▸ What to do
Pull out each line below that contains the string "pyautogui", and copy it unchanged.

▸ Data
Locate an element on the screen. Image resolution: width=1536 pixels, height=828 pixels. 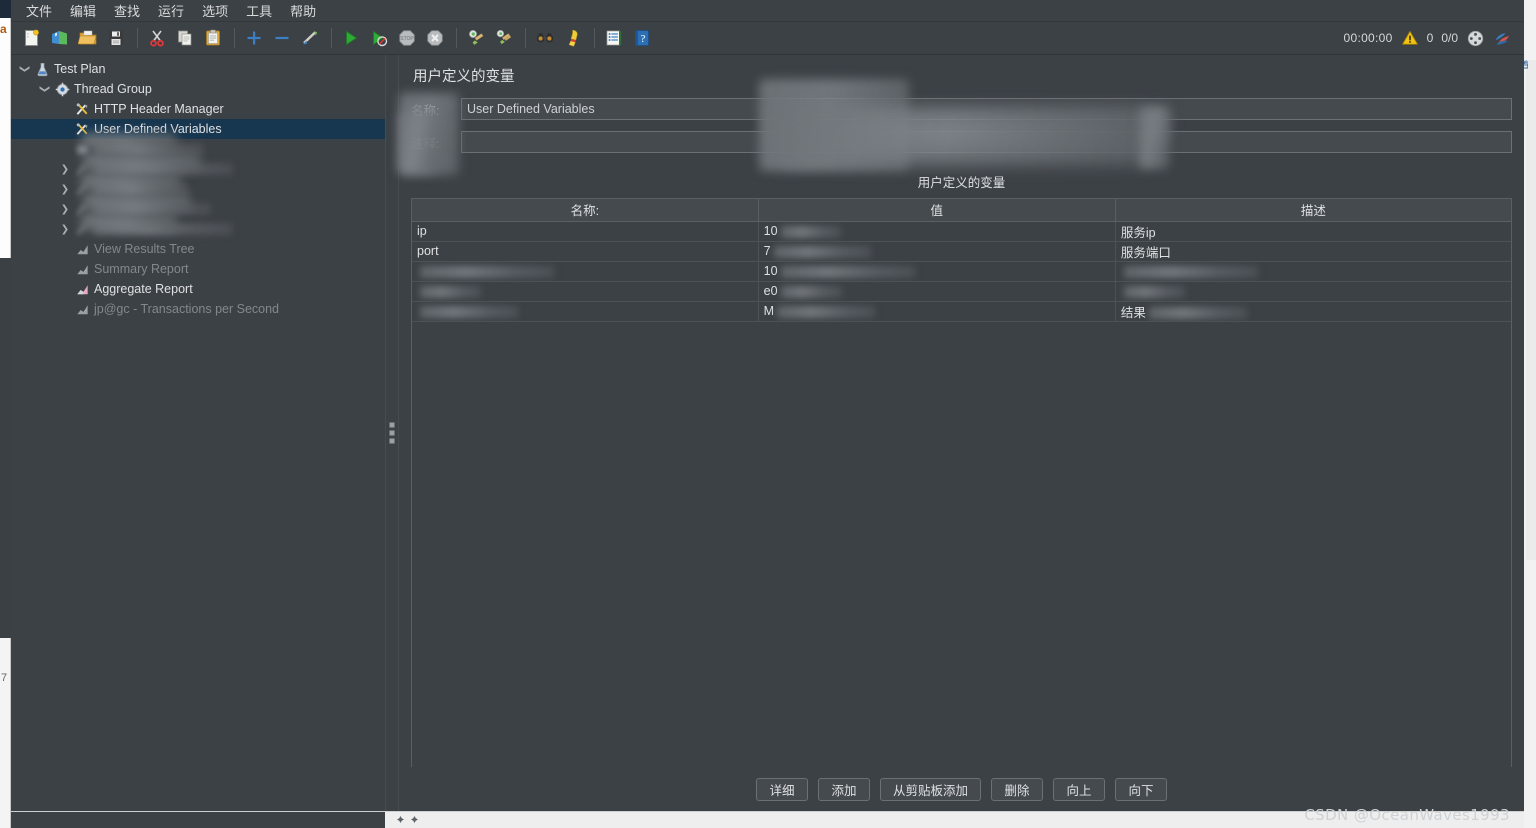
vertical-splitter is located at coordinates (392, 433).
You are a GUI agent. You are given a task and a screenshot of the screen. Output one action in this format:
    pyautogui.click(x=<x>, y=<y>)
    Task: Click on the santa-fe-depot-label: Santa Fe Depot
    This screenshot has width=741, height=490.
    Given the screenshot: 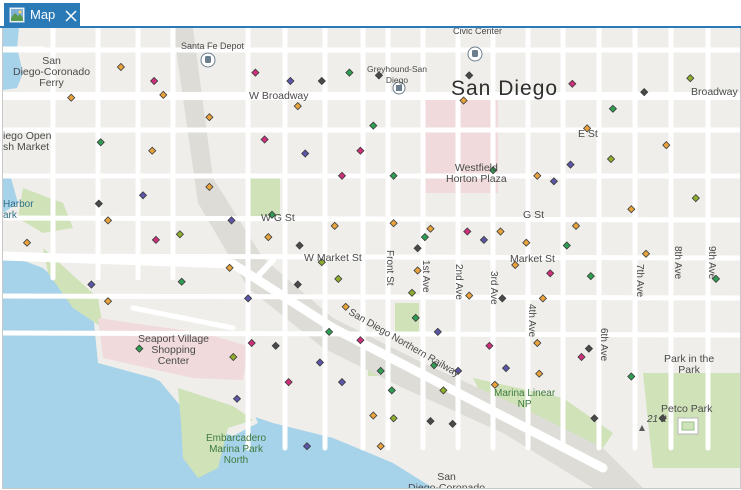 What is the action you would take?
    pyautogui.click(x=213, y=46)
    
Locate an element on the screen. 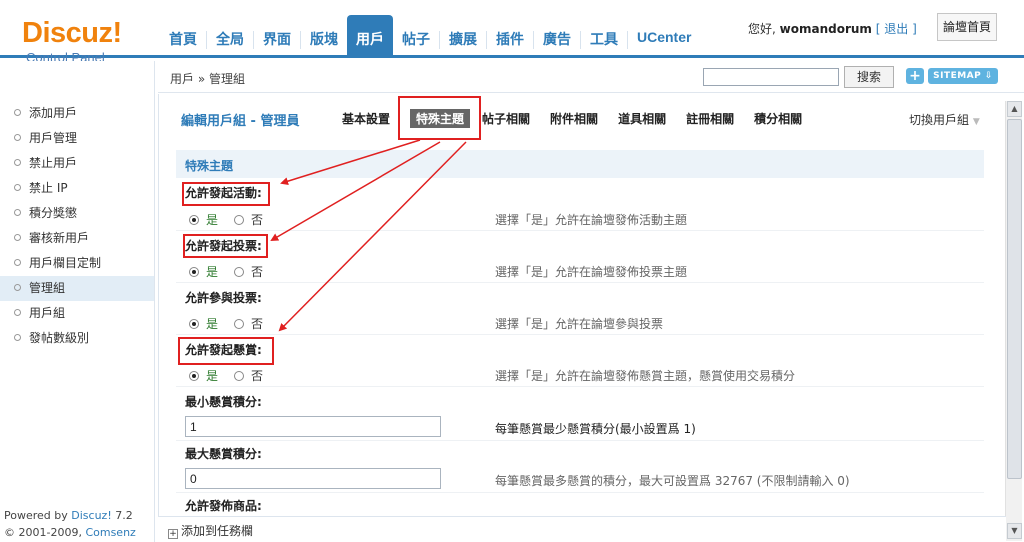  add-to-taskbar-link: 添加到任務欄 is located at coordinates (217, 531).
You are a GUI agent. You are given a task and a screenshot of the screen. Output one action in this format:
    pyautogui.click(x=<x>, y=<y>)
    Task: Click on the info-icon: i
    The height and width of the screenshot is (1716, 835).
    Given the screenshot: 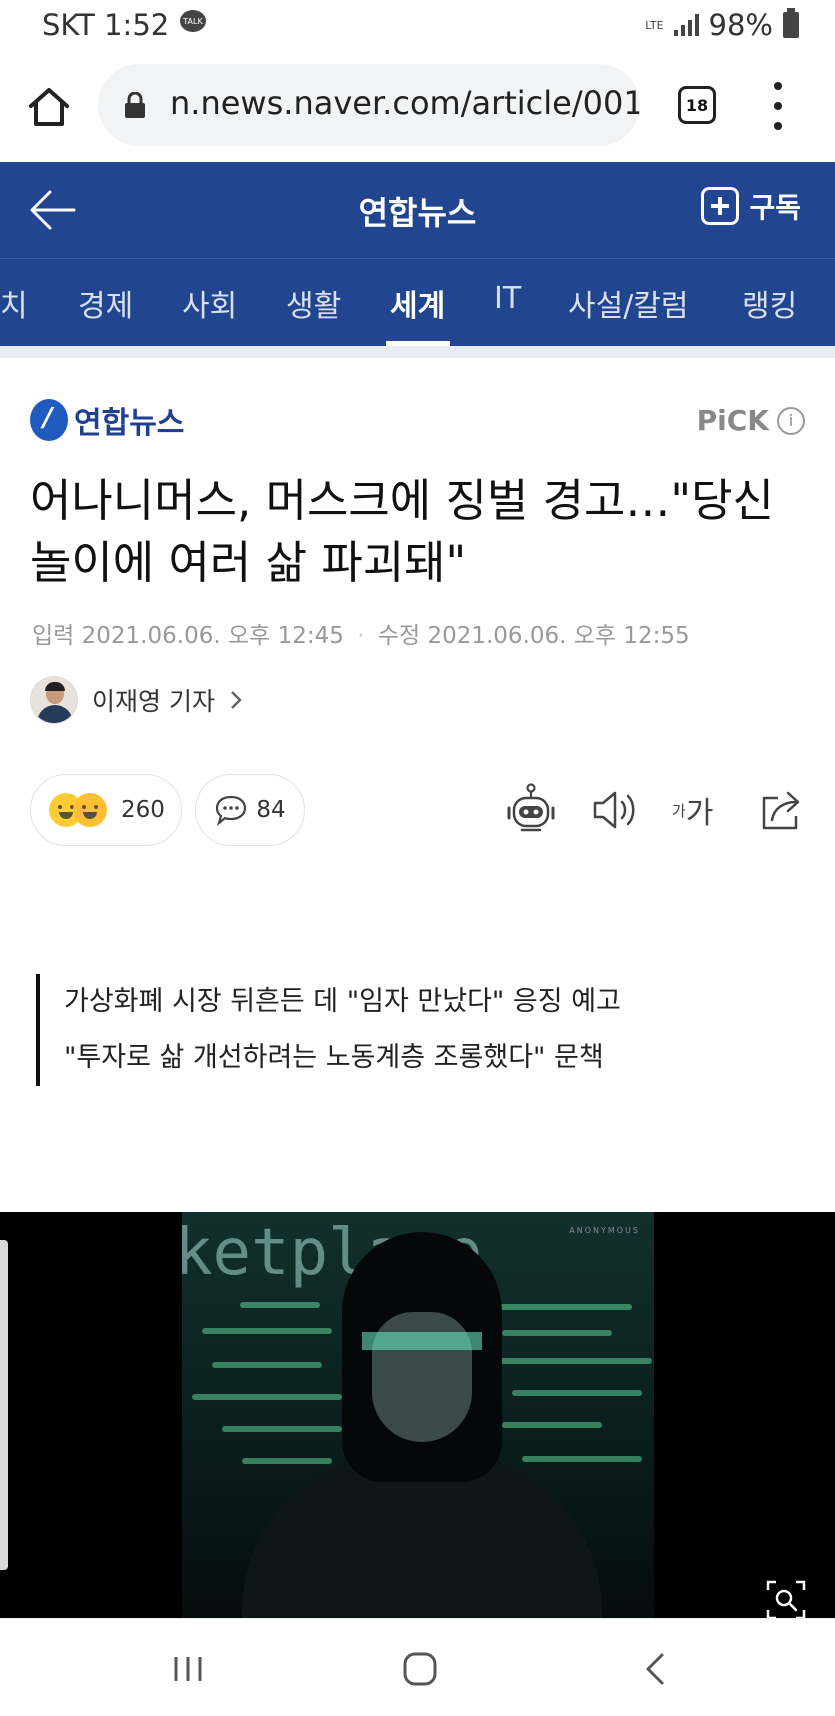 What is the action you would take?
    pyautogui.click(x=791, y=420)
    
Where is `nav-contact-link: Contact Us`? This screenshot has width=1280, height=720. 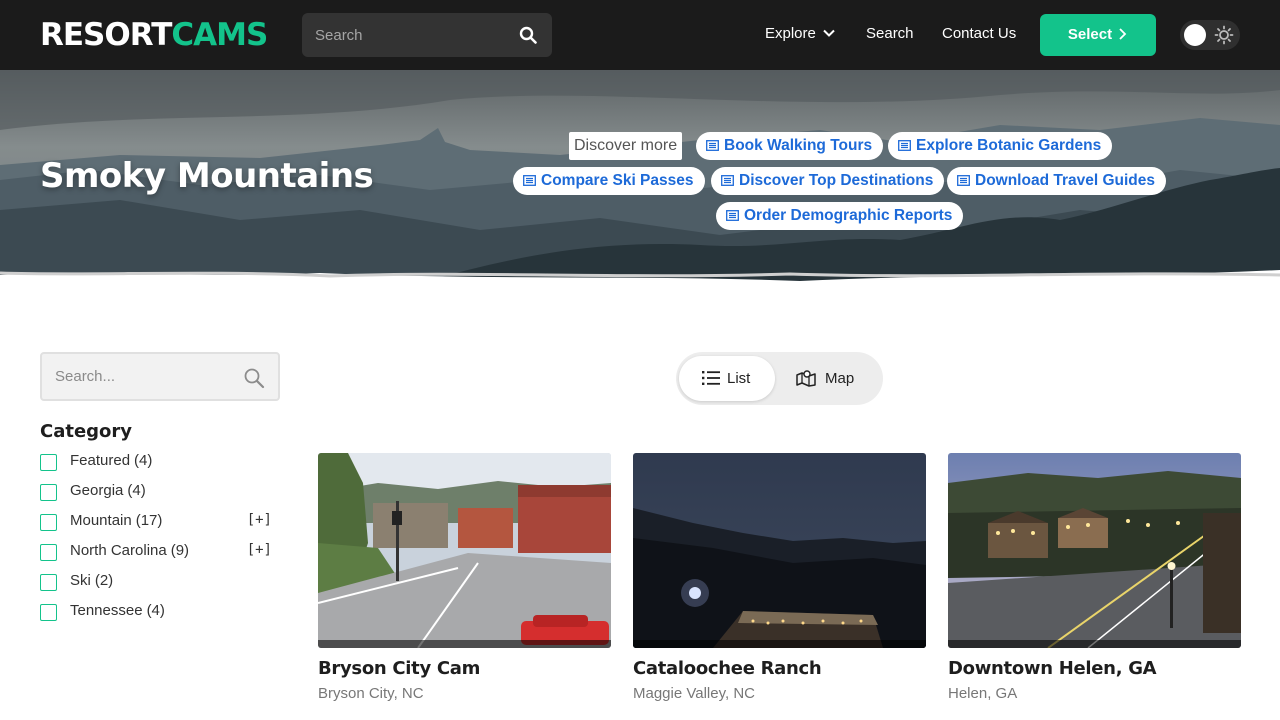 nav-contact-link: Contact Us is located at coordinates (979, 34).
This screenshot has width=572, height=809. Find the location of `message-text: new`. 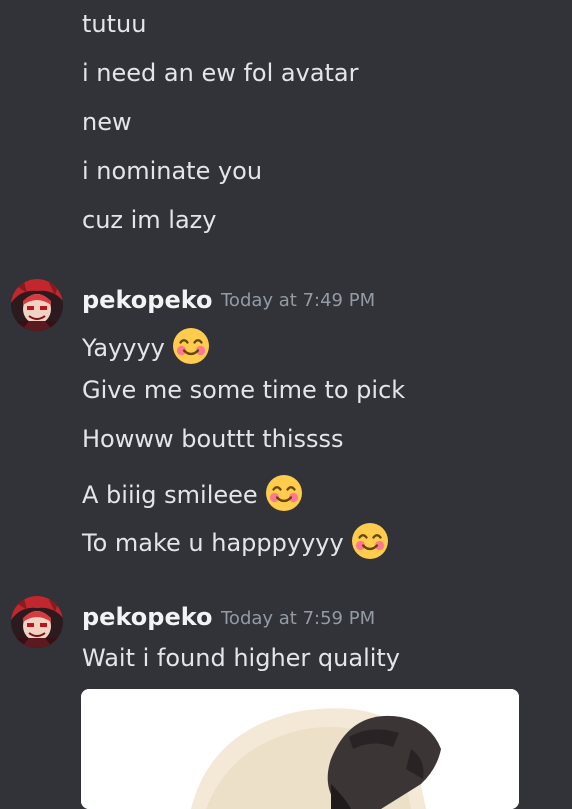

message-text: new is located at coordinates (107, 122).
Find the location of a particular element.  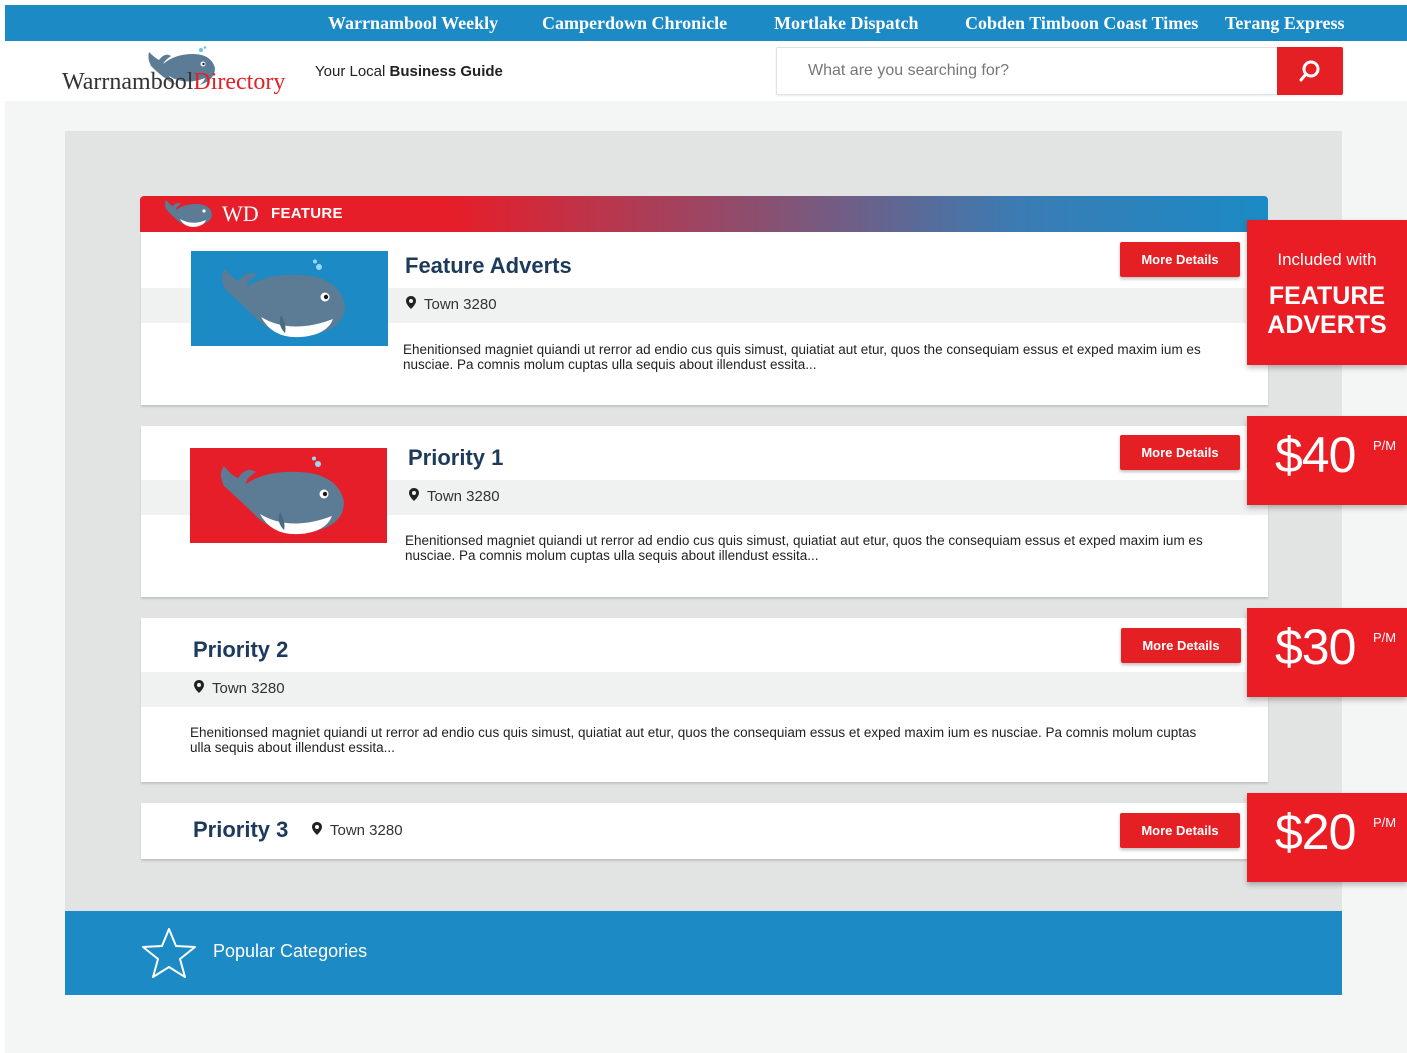

nav-link-terang-express: Terang Express is located at coordinates (1285, 24).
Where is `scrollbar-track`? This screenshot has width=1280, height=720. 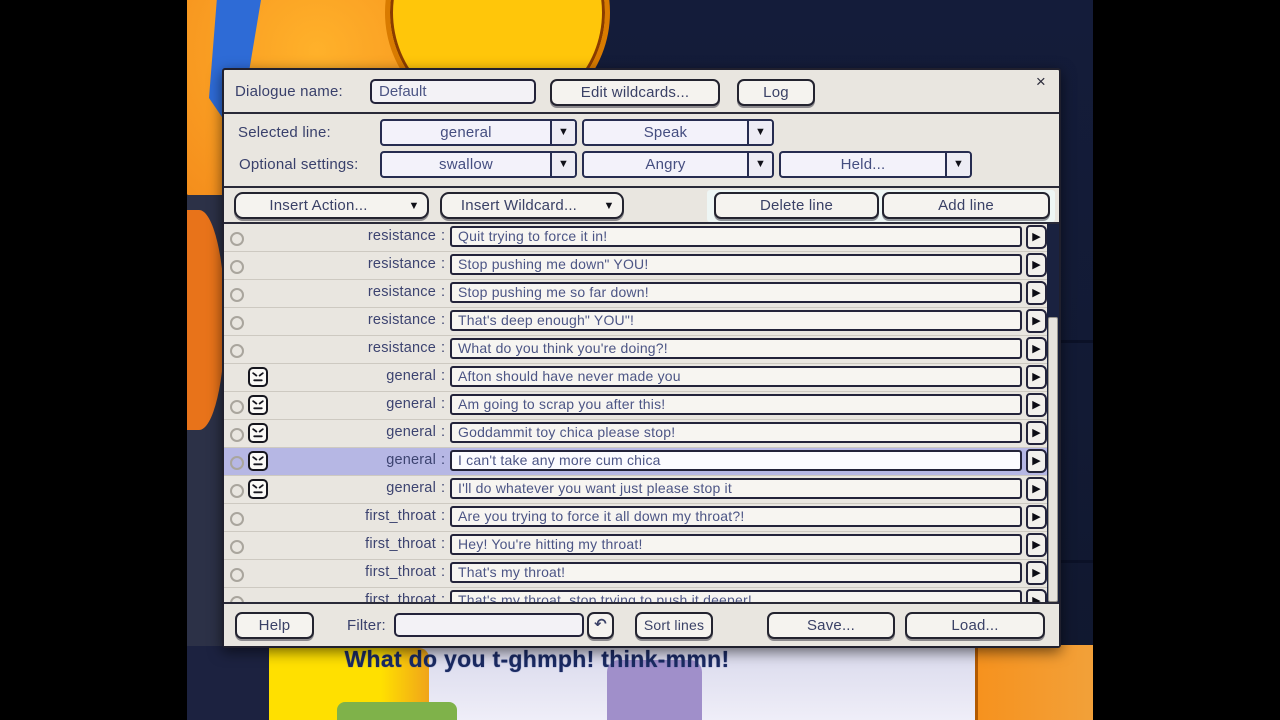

▸ Output for this task
    pyautogui.click(x=<x>, y=<y>)
    pyautogui.click(x=213, y=46)
    pyautogui.click(x=<x>, y=<y>)
    pyautogui.click(x=791, y=420)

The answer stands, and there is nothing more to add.